Top of Records for processing
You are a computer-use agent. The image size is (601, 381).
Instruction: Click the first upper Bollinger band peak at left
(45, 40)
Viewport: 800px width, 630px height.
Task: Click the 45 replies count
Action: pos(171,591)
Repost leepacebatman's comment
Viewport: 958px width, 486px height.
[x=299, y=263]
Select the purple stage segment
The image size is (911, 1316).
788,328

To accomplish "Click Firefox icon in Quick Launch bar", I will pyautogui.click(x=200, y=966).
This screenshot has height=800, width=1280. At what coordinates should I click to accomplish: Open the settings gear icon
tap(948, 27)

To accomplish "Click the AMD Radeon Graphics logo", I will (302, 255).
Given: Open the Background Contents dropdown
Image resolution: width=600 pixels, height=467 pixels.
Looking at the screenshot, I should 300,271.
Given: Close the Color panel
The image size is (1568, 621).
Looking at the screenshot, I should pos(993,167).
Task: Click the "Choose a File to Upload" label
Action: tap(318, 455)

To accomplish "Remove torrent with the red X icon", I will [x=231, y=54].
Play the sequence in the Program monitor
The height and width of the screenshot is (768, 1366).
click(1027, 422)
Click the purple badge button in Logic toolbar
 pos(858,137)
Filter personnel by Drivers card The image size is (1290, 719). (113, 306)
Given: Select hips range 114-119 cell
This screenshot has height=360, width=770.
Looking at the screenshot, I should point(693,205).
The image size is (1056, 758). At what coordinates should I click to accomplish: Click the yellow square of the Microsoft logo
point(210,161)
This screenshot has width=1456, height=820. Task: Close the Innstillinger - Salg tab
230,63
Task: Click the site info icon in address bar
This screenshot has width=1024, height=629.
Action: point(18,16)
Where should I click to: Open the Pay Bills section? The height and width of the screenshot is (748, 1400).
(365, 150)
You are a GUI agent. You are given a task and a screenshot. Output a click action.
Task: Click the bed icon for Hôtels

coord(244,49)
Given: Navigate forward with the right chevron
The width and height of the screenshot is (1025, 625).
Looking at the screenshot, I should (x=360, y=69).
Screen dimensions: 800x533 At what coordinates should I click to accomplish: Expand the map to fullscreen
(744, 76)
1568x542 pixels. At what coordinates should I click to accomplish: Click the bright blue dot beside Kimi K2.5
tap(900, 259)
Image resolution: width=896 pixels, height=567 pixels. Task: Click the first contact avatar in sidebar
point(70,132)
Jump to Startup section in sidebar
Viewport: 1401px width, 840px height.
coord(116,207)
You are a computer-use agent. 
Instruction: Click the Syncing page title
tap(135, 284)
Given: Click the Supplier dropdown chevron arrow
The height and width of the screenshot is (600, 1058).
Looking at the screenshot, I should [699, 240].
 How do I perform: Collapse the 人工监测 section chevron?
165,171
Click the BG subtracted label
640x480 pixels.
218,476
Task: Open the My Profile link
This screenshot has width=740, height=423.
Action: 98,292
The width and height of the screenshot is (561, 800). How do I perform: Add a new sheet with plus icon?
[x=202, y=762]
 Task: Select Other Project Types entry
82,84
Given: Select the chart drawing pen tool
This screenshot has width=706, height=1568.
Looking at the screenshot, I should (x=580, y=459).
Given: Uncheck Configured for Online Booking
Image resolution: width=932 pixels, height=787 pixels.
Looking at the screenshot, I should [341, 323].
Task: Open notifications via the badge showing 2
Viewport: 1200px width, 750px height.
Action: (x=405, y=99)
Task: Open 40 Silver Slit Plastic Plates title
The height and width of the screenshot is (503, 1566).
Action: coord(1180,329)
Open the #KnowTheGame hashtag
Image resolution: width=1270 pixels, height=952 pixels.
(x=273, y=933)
Bottom of Records for processing
▶ Required action
Where does "computer" appear in the records above? Copy each line that holds it.

▶ Your solution
You are a computer-use agent. The image size is (601, 381).
You are a computer-use agent. 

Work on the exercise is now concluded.